Inconformados em perder por apenas meio ponto e, pela terceira vez consecutiva, para a Imperatriz Leopoldinense, todos que estavam na quadra da Beija Flor de Nilópolis, ontem à tarde, trocaram o samba da escola por gritos de revolta. Em coro eles cantavam ''ih, ih ih, queremos CPI'' e ''quer roubar, quer roubar, o Luizinho vai te ensinar'', em referência ao presidente da Liga das Escolas de Samba e também presidente de honra da verde e branco, Luizinho Drummond.
''Eles deveriam ter perdido ponto em harmonia, pois deixaram buraco no desfile. Isso é injustiça, foi carta marcada. Desde que o Luizinho assumiu a liga, a gente perde para a Imperatriz'', acusou o vice-presidente de patrimônio da escola de Nilópolis, Carlos Adalberto Rodrigues.

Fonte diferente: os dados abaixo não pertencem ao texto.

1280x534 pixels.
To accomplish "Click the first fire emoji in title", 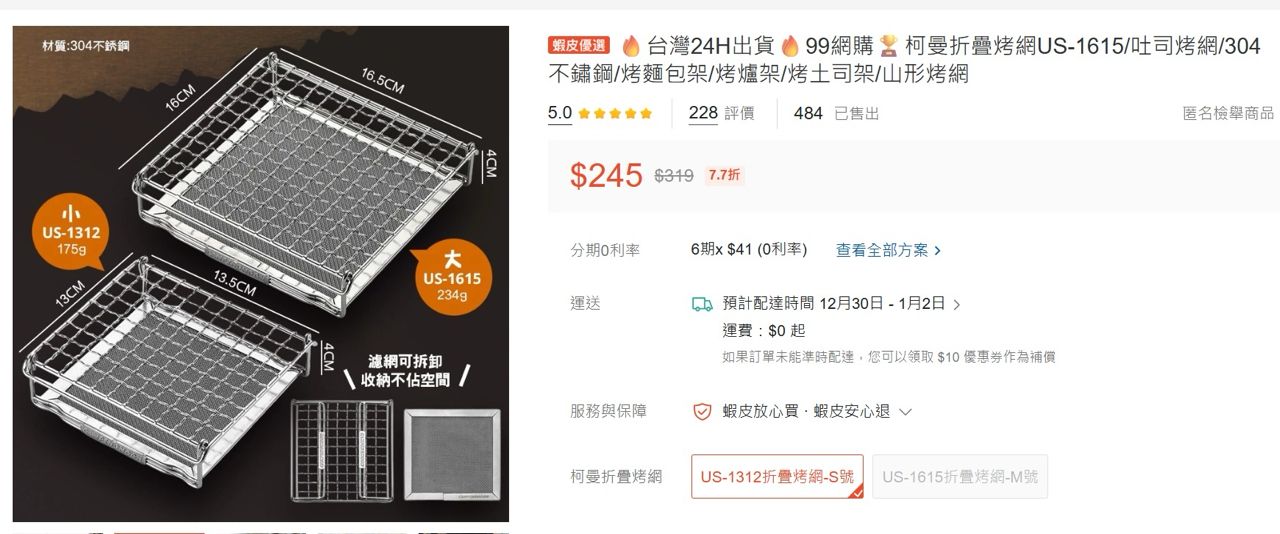I will [x=631, y=46].
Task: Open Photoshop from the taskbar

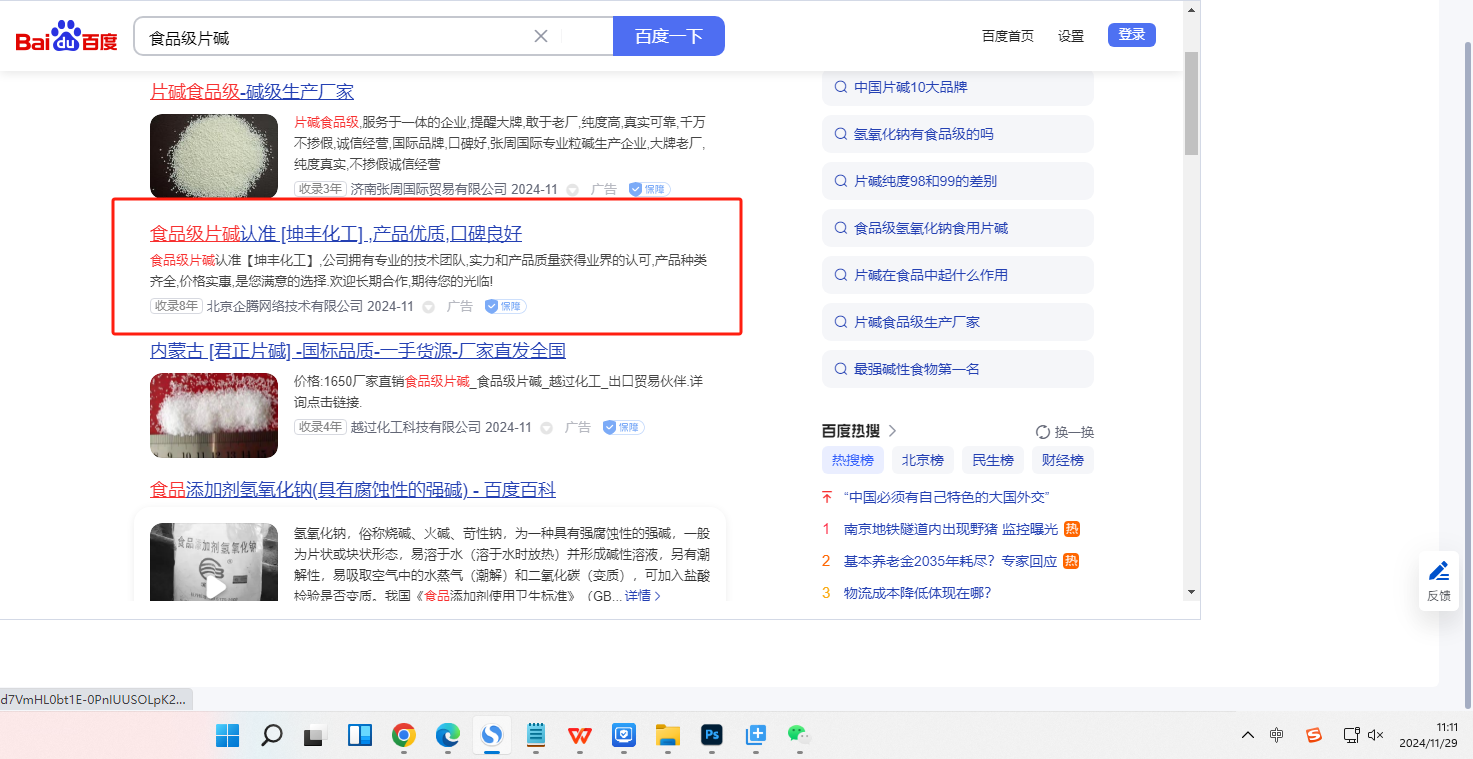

Antes do início da apuração, as vozes ecoavam gritos de vitória. E quando foi anunciada a perda de 3 pontos de algumas escolas, entre elas a Acadêmicos do Grande Rio - considerada pela Beija-Flor a maior ameaça-, a quadra foi à loucura. No entanto, depois de a escola receber o único 9,5, no quesito Alegorias e Adereços, a torcida na quadra mudou de enfoque: comemoravam cada vez menos as notas 10 recebidas e esperavam com mais ansiedade a perda de pontos da Imperatriz, o que não aconteceu.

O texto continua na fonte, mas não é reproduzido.